Homebrew Computer Club
Whilst Lawson worked at Fairchild, himself and Ron Jones were the only two black members of the Homebrew Computer Club. This club was situated in California between 1975 and 1986. It became a critical influencer of the development of what is dubbed the microcomputer revolution and Silicon Valley‘s microcomputer complex.
Various entrepreneurs have come out of The Homebrew Computer Club, such as Steve jobs and Steve Wozniak who were the founders of Apple Computer. Lawson had in fact interviewed Steve Wozniak for a position at Fairchild but admitted that he did not employ him.
Four years after the release of the Fairchild Channel F Lawson left the company. He founded Videosoft in the same year of 1980. The company would go on to produce video game software for the Atari 2600 – the console which had taken the top spot for consoles from the Channel F.
In 1985 Videosoft ceased production and closed, and Jerry Lawson began to undertake consultation work for various companies. At one point he even worked alongside Stevie Wonder to produce a Wonder Clock, but this never reached production.
Jerry Lawson’s career had spanned several decades in a market dominated by decades of racial tension. The struggles of being black in the 1940’s to 1970’s cannot be fully understood by people who were not there. It is important to remember that much of America actually employed some form of segregation in the 1940’s, with “Whites Only” signs still in existence.
Public school’s that were segregated would only see this ruling struck down in 1954 with Brown v. Board of Education. This didn’t stop racism as in 1957 President Dwight D. Eisenhower had to deploy federal troops to ensure that nine black students could enter a high School in Arkansas. This came after the Governor called in the National Guard to block them.

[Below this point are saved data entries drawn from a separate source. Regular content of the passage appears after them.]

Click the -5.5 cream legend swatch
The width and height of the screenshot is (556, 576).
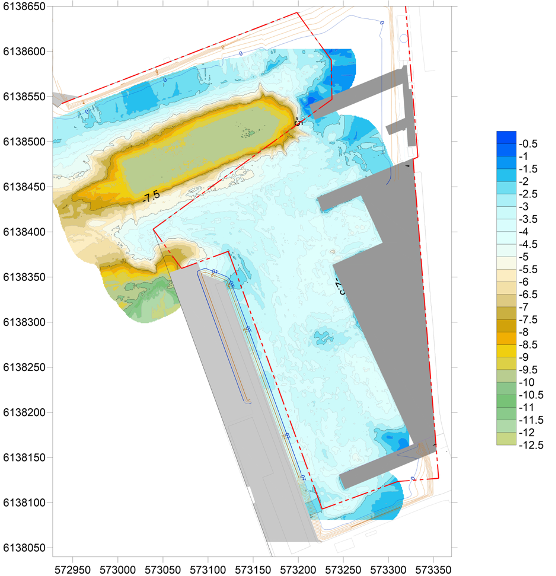pos(506,263)
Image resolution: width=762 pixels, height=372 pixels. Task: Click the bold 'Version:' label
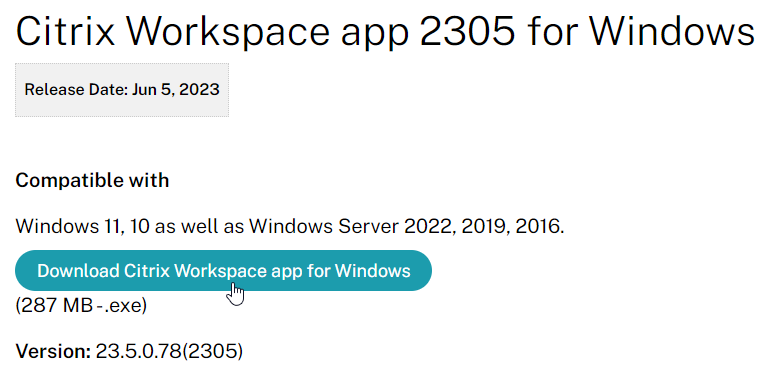pyautogui.click(x=53, y=351)
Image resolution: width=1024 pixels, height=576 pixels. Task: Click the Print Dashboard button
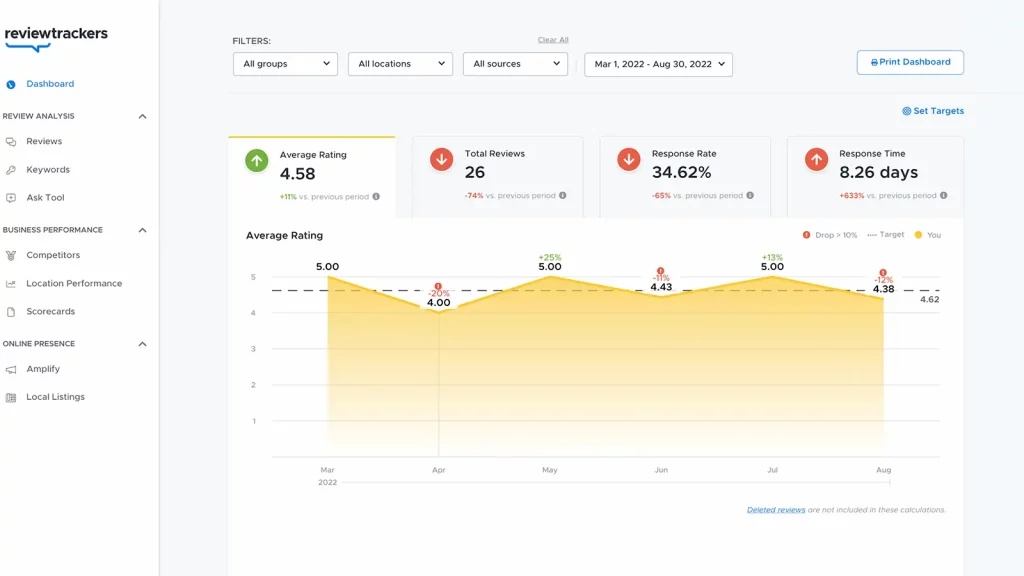click(x=909, y=62)
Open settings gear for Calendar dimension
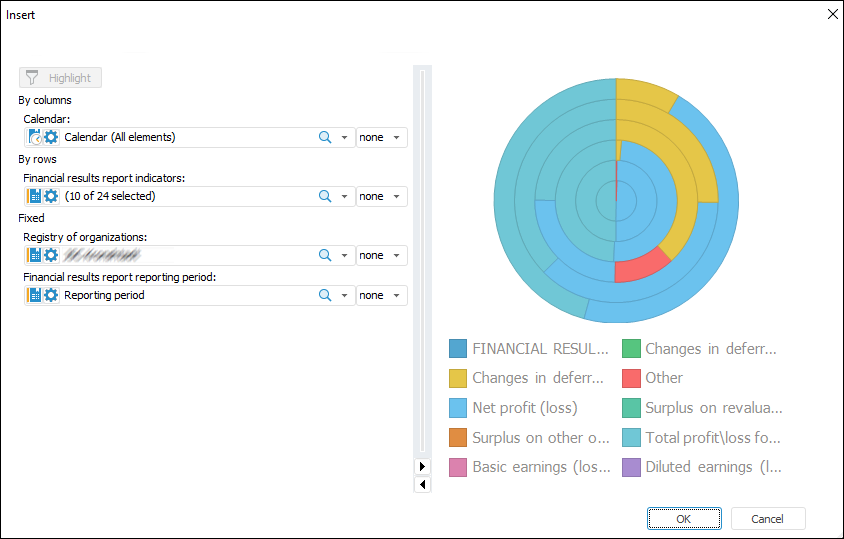 click(51, 137)
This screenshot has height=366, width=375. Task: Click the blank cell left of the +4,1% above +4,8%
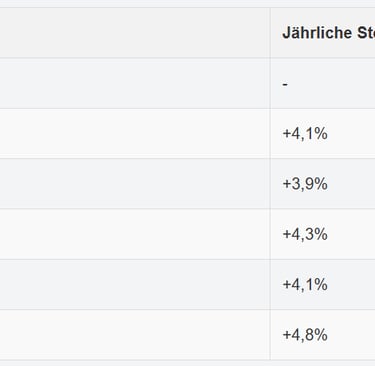click(135, 285)
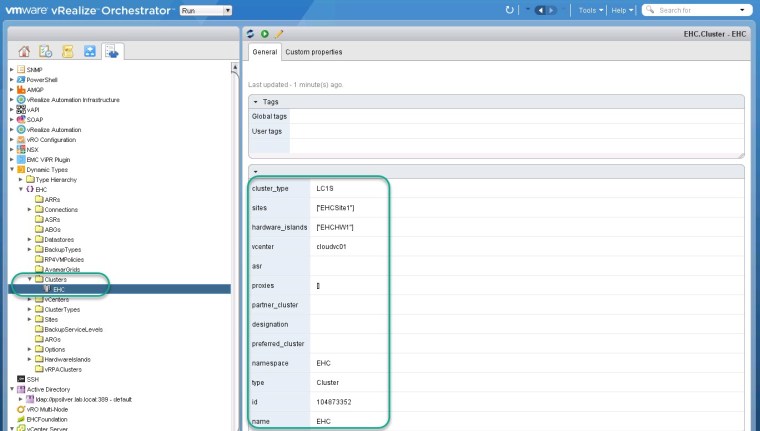
Task: Open the Scheduler view tab icon
Action: click(x=46, y=51)
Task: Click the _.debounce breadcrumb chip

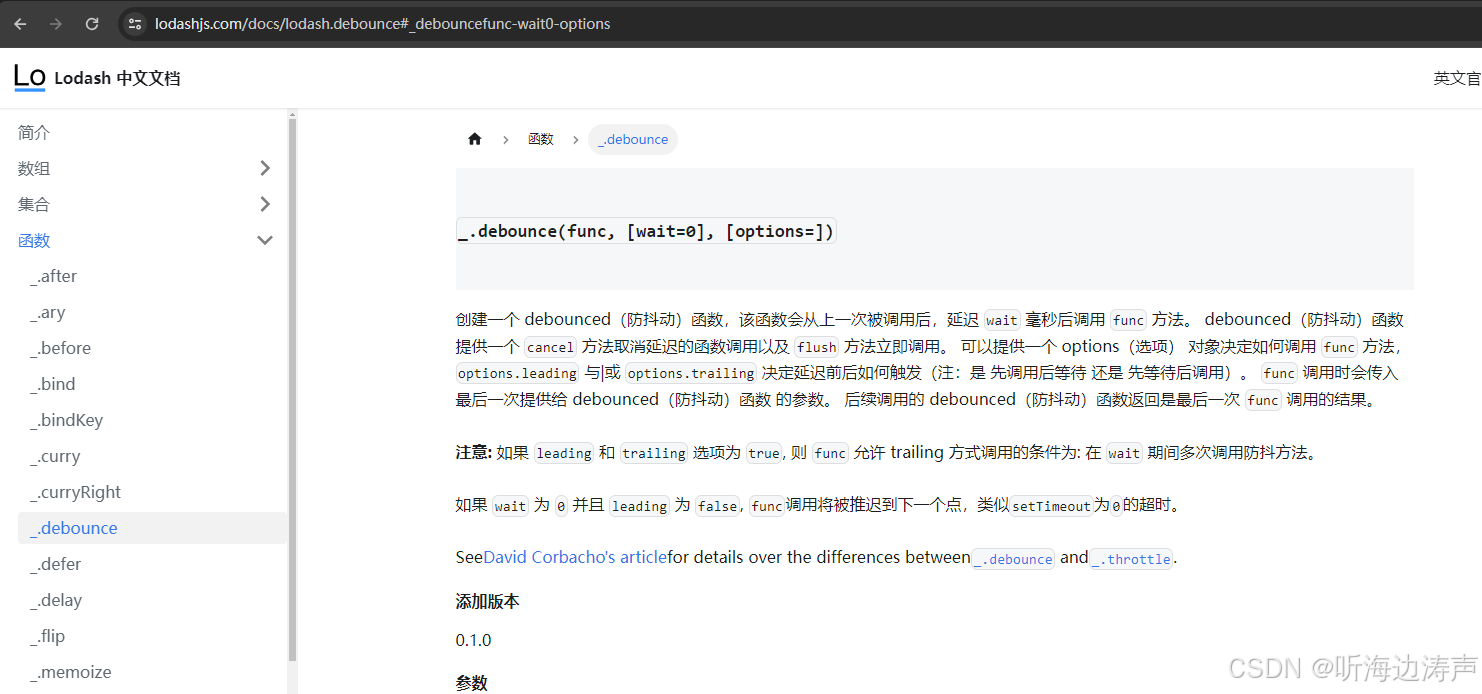Action: coord(632,139)
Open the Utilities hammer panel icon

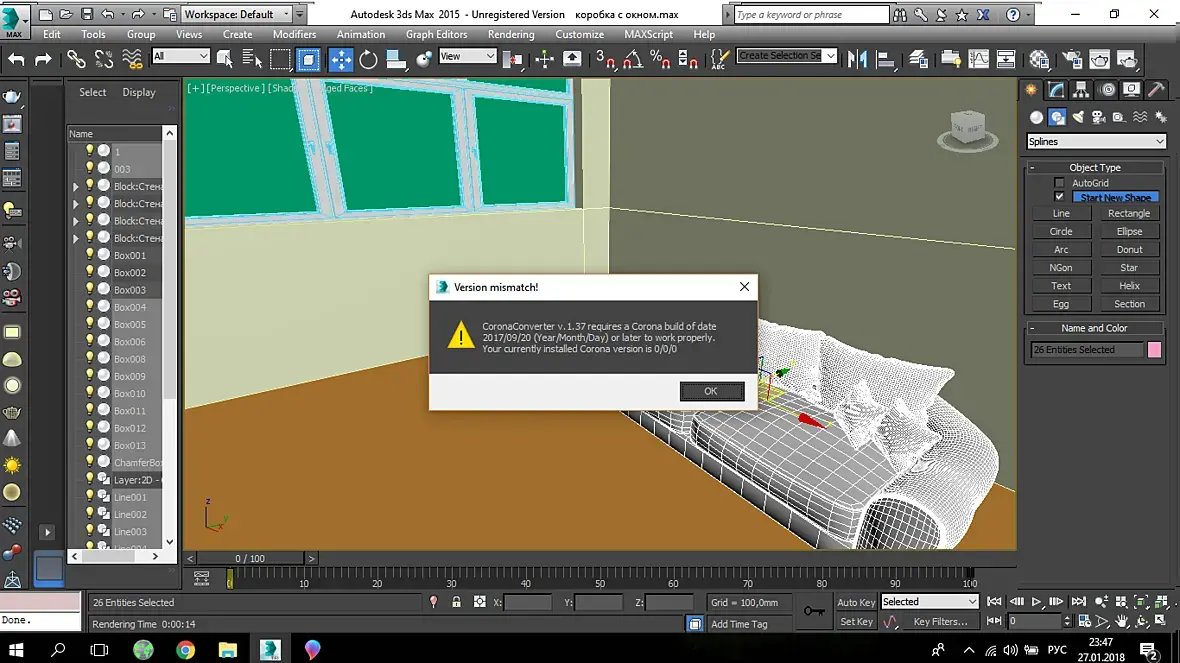pos(1156,90)
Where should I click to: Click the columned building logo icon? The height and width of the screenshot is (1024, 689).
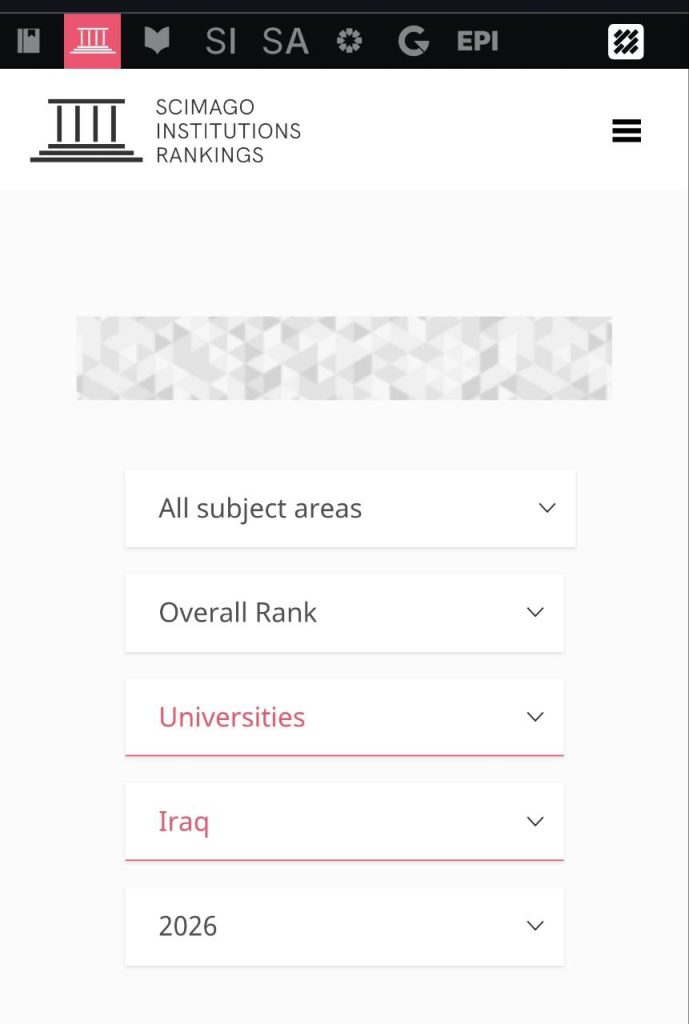[x=86, y=131]
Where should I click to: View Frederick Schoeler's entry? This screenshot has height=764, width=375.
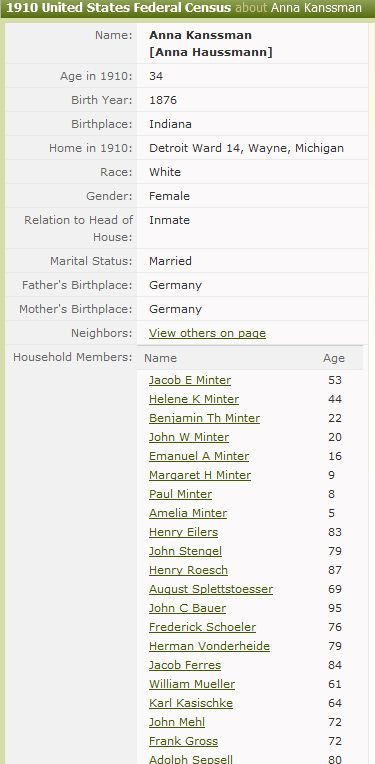point(203,627)
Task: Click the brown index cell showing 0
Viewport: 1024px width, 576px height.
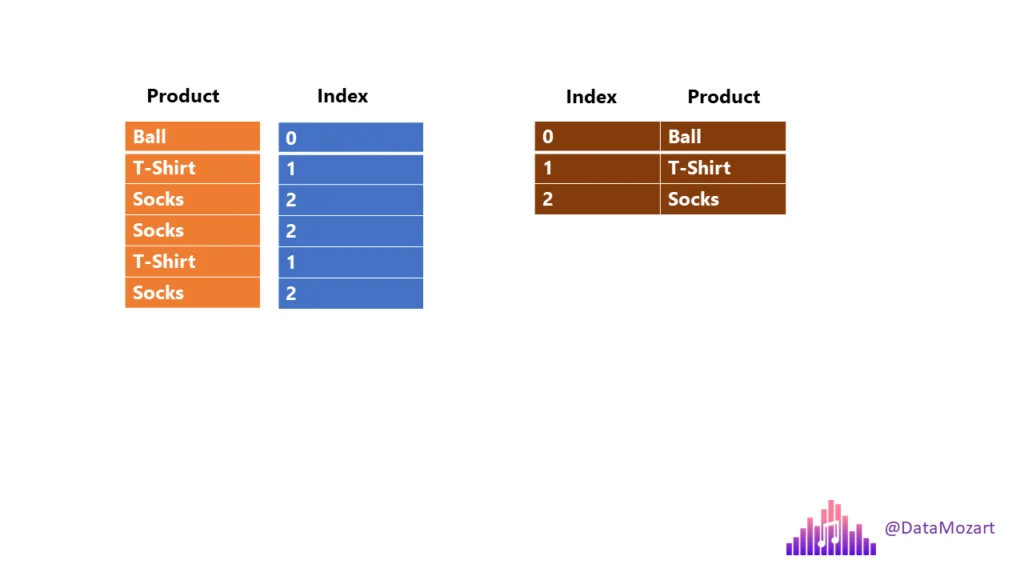Action: [597, 137]
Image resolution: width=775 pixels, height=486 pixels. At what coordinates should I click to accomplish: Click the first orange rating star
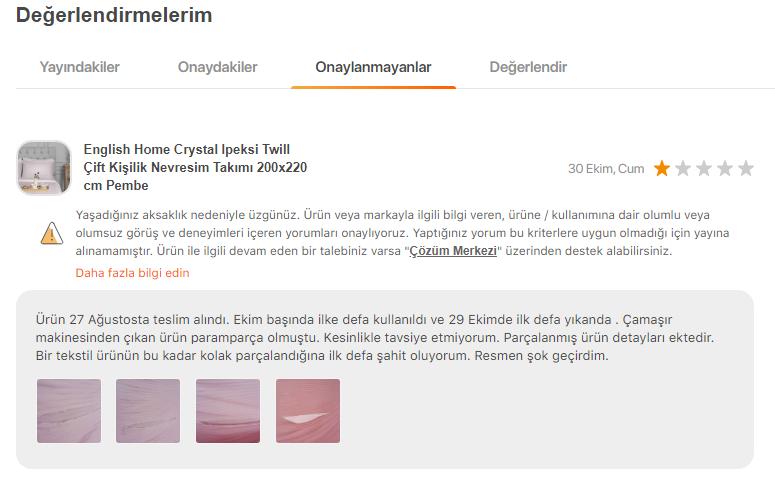tap(662, 169)
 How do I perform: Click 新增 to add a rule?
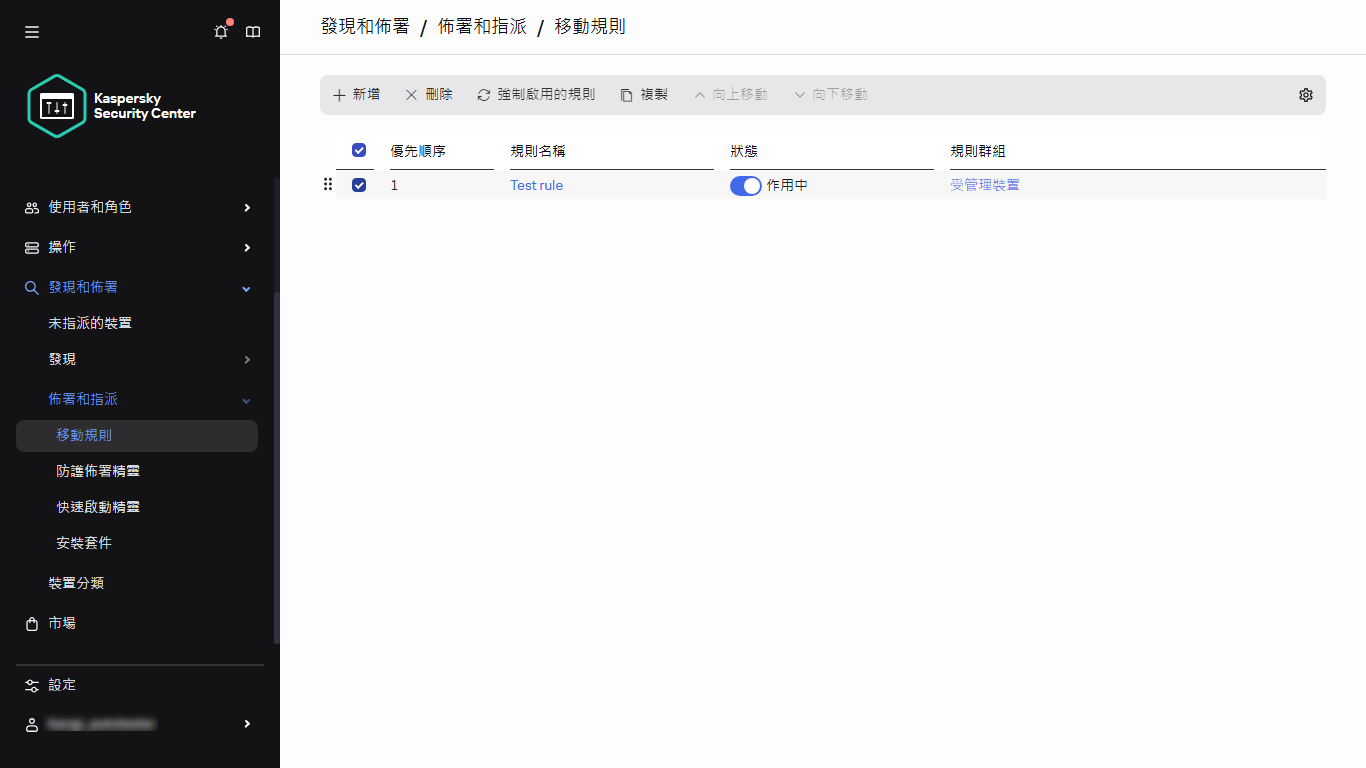click(356, 94)
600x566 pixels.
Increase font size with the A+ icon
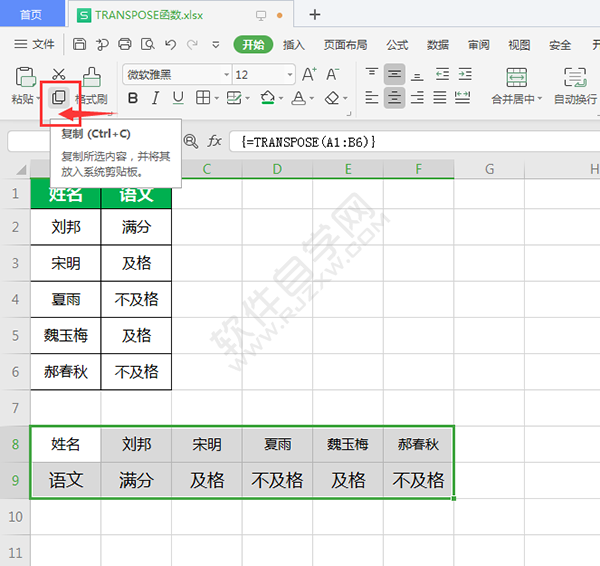[x=309, y=75]
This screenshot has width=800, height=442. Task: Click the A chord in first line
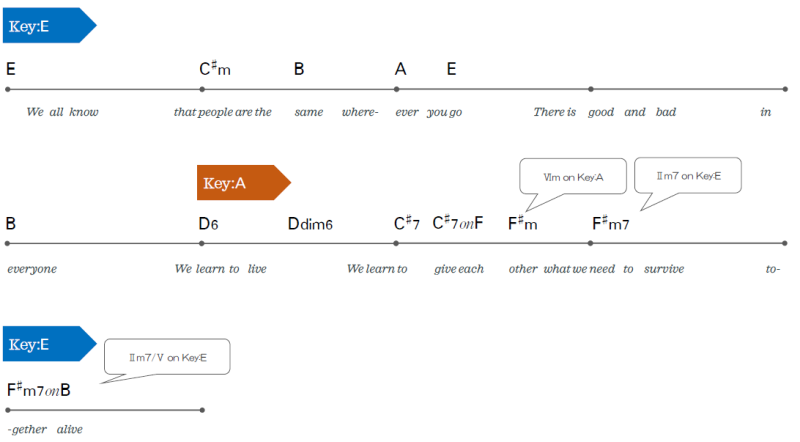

The Civil Rights Act was eventually signed in 1964 after the efforts of people such as Dr. Martin Luther King, Jr. and statements made by people like Rosa Parks. Even though this was signed there was still much tension in the country. In 1974 violence broke out in Boston after courts mandated a busing system to transport black students. The state had passed the Elimination of Racial Balance Law in 1965 but it had been opposed by Irish Catholics. White crowds ended up greeting these buses with violence and insults and resulted in State troopers being facilitated to stop the violence.
Jerry Lawson had not only created some of the most innovative inventions in the gaming industry, but he had worked in a country which was still coming to terms with the removal of race segregation. This was a country which was also not fully content with this removal as the 1960’s and 1970’s suggest.
The International Game Developers Association awarded Jerry Lawson with honours as a pioneer in the industry for his work on the game cartridge concept. He was also awarded the ID@Xbox Gaming Heroes award in 2019 at the 21st Independent Games Festival for the same innovations.
Unfortunately Jerry Lawson started to have complications from Diabetes in 2003 and died in 2011 as a result – a month after the IGDA had announced his award. In honour of this legendary man there is a display honouring his contributions to the gaming industry at The World Video Game Hall of Fame at The Strong National Museum of Play in New York.
People like Jerry seriously deserve more recognition than they receive. It baffles me to this day as to why Jerry Lawson’s name is not as well known as it should be, and Race Equality Week can hopefully can extend the recognition he deserves.